[Text and item location entries]
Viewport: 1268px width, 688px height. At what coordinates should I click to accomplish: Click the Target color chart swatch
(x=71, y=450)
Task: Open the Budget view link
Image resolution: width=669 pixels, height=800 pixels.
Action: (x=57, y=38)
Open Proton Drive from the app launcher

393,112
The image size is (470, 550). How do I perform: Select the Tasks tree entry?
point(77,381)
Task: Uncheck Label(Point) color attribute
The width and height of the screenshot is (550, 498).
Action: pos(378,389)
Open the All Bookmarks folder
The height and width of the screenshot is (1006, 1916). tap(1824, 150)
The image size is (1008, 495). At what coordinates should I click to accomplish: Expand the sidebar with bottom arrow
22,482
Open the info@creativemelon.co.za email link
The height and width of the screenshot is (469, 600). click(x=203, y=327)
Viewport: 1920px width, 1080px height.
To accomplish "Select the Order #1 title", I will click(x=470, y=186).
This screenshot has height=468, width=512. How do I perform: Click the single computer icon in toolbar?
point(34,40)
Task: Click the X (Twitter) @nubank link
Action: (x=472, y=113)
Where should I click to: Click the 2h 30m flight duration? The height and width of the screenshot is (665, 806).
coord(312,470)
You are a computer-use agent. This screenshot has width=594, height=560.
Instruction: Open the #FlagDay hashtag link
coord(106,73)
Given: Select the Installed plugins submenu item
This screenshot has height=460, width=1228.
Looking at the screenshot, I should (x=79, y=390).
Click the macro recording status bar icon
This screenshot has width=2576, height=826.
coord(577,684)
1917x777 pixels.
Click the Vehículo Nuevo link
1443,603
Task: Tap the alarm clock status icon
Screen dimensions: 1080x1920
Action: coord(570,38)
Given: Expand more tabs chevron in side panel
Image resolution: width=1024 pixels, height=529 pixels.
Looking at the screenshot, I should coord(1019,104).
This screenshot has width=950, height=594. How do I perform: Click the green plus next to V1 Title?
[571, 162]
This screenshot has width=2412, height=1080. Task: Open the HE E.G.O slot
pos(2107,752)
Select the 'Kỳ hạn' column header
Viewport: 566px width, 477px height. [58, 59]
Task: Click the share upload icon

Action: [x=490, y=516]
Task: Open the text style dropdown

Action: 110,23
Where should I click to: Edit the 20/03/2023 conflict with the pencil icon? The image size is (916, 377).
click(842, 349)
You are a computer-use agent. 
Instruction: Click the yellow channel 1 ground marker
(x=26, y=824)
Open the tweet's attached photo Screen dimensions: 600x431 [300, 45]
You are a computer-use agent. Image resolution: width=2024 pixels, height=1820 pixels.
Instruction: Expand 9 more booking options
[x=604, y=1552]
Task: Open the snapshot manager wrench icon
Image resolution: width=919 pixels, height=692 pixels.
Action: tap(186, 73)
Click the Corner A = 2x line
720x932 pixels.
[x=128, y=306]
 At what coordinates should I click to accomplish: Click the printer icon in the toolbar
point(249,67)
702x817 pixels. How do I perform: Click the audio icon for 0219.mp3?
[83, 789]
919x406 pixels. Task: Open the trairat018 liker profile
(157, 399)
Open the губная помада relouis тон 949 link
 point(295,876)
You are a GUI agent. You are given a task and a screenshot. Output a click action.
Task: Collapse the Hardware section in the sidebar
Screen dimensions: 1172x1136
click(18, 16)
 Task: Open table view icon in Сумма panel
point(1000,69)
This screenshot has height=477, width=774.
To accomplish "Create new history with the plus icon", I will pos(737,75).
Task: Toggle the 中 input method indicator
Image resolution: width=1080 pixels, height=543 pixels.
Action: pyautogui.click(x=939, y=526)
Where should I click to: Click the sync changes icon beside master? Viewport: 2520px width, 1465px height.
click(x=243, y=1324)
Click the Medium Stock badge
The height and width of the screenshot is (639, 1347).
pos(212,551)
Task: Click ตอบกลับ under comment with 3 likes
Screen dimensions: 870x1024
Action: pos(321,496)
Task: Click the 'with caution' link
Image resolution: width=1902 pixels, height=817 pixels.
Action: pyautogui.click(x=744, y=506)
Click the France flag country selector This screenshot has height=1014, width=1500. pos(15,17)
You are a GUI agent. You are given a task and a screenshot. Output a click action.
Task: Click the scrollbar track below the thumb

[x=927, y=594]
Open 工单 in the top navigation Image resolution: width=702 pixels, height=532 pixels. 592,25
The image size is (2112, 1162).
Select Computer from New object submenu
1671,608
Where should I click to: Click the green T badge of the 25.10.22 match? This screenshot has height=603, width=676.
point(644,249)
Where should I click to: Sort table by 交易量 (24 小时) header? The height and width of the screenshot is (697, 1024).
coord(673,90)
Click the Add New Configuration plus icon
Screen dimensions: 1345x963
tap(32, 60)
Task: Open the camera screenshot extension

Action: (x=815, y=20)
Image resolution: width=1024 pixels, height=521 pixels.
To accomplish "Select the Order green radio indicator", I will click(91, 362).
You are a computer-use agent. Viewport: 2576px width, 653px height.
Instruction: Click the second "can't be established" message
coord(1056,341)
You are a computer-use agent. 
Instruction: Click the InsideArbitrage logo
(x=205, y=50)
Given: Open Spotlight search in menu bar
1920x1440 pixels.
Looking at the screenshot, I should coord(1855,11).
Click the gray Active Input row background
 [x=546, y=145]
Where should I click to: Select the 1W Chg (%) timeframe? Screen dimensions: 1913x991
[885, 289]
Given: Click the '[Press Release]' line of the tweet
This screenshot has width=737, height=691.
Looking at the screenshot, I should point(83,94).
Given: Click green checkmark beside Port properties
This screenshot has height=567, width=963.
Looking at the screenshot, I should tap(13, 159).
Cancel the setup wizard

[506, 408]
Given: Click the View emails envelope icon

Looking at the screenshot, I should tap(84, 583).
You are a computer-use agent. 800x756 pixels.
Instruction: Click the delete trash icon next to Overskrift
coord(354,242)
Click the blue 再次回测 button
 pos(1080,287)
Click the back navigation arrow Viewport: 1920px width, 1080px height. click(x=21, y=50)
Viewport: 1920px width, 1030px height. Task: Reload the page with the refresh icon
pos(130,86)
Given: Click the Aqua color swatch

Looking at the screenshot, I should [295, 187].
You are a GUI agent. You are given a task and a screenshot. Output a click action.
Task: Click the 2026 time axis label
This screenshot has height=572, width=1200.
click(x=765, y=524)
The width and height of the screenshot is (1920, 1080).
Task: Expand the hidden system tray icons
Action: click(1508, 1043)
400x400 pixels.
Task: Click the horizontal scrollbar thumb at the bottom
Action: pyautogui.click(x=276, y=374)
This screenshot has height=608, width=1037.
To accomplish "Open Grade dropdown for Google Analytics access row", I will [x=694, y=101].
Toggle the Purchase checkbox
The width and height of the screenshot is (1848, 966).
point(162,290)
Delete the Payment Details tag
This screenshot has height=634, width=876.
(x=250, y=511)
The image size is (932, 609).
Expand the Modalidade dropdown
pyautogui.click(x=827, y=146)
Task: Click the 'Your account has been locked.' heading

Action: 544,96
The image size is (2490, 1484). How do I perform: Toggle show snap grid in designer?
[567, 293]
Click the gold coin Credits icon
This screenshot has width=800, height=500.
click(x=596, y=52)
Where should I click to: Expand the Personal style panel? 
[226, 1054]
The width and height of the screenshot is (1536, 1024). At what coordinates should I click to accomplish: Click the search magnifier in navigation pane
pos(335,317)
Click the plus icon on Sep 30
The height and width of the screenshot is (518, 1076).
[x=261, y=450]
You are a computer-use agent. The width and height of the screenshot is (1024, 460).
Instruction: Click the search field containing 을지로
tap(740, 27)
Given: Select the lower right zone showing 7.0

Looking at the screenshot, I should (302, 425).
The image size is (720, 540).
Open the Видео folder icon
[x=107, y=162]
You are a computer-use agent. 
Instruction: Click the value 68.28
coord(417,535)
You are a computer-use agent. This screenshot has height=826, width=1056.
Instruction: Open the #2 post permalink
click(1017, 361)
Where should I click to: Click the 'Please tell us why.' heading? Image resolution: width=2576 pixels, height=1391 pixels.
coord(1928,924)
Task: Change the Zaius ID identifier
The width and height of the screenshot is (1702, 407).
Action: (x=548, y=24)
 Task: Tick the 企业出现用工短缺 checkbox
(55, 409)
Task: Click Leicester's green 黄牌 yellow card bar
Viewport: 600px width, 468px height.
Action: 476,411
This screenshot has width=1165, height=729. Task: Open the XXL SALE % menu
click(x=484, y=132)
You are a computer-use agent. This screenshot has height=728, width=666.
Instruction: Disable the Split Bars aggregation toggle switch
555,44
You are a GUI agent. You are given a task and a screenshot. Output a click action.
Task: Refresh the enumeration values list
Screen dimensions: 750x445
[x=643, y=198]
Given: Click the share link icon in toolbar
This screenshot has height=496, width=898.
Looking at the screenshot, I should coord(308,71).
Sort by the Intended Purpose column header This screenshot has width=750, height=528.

• WHAT THE EXERCISE ASKS:
Reproduce the lines word for word, starting at the line containing "Task: Click the 'Your" and ending after the line containing "[226, 1054]".

• TASK OUTPUT:
Task: Click the 'Your account has been locked.' heading

Action: 544,96
The image size is (2490, 1484). How do I perform: Toggle show snap grid in designer?
[567, 293]
Click the gold coin Credits icon
This screenshot has width=800, height=500.
click(x=596, y=52)
Where should I click to: Expand the Personal style panel? 
[226, 1054]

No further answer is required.